◆ **WHAT IS REQUIRED**
Say how many lines in the records contain the string "computer". Nothing but the number should be given.
(DATASET EXCERPTS begins)
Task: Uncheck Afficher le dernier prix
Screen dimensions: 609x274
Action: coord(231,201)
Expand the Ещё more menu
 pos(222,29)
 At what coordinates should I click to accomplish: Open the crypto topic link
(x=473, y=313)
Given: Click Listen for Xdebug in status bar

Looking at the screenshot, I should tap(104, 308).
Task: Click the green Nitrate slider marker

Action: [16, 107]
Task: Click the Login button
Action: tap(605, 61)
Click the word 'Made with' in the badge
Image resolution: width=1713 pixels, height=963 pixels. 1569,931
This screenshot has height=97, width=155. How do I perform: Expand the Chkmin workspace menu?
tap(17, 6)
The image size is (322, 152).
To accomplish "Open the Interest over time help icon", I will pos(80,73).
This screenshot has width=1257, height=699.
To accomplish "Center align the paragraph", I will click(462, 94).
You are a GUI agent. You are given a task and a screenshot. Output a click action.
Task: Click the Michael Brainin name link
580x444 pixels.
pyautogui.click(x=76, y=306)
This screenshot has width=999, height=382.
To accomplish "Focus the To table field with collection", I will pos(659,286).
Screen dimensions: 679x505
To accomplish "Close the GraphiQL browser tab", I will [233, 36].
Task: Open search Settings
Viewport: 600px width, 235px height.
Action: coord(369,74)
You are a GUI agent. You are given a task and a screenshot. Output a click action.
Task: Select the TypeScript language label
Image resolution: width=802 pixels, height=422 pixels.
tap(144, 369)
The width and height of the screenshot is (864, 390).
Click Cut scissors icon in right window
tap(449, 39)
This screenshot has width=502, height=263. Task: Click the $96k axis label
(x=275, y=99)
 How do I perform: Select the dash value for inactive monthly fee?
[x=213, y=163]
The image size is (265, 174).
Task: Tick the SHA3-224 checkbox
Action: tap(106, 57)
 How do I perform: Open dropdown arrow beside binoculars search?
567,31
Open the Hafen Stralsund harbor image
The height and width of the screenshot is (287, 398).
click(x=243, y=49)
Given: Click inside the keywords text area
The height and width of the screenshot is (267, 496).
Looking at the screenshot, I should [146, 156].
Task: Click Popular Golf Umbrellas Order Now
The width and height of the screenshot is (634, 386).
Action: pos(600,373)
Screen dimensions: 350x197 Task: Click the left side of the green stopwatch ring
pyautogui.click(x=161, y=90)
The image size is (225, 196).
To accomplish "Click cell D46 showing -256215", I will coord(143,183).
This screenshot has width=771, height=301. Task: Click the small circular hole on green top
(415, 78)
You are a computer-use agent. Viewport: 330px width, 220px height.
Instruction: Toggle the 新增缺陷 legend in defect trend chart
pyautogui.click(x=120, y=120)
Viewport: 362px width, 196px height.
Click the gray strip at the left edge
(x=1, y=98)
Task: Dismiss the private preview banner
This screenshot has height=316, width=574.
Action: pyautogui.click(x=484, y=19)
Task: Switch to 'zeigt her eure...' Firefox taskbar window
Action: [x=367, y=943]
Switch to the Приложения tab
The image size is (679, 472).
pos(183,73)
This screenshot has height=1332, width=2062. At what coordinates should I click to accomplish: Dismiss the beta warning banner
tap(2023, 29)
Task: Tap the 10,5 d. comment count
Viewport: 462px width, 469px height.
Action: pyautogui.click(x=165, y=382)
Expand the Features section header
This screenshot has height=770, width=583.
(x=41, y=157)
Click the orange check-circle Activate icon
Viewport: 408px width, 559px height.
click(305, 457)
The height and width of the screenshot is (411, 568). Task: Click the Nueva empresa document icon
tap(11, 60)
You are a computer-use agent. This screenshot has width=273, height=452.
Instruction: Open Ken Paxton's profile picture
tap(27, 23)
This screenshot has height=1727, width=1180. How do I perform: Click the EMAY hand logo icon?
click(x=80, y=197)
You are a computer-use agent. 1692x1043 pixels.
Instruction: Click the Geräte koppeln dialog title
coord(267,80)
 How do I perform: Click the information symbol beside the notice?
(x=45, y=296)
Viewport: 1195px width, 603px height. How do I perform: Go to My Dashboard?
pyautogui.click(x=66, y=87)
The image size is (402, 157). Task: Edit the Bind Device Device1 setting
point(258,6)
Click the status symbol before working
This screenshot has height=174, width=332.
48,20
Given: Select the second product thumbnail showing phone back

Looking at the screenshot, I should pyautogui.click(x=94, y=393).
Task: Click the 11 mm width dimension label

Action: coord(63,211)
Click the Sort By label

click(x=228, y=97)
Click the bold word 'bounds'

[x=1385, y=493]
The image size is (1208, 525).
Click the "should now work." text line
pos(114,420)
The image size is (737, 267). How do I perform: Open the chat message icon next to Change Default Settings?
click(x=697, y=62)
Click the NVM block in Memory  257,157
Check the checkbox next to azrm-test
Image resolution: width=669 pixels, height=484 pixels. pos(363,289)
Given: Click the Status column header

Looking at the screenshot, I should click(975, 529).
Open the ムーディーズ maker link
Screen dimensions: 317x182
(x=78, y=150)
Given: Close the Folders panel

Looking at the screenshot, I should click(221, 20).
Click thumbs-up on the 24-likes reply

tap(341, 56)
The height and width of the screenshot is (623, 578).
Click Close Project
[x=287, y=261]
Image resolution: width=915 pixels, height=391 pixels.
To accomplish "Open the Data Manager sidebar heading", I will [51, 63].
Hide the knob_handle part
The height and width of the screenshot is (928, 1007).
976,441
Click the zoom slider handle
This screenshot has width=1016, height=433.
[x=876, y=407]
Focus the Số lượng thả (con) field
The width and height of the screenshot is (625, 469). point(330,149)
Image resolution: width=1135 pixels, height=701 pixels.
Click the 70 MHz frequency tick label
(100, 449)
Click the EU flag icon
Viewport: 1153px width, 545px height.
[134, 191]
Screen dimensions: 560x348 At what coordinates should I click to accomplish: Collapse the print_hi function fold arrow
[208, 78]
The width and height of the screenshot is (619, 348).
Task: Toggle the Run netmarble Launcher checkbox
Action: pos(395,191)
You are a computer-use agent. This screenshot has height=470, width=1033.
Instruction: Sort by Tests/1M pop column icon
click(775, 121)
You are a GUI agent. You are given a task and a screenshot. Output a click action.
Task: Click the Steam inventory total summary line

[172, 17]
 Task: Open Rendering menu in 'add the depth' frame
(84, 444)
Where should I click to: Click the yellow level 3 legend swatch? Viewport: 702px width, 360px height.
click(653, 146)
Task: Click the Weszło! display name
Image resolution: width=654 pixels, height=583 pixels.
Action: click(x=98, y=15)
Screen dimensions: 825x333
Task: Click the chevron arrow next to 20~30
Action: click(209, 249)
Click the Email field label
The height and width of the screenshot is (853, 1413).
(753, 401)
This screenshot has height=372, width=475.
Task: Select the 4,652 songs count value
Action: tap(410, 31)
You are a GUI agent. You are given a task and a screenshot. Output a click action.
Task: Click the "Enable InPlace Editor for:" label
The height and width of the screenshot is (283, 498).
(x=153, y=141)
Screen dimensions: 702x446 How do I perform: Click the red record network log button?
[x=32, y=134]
(DATASET EXCERPTS ends)
◆ **SOLUTION**
4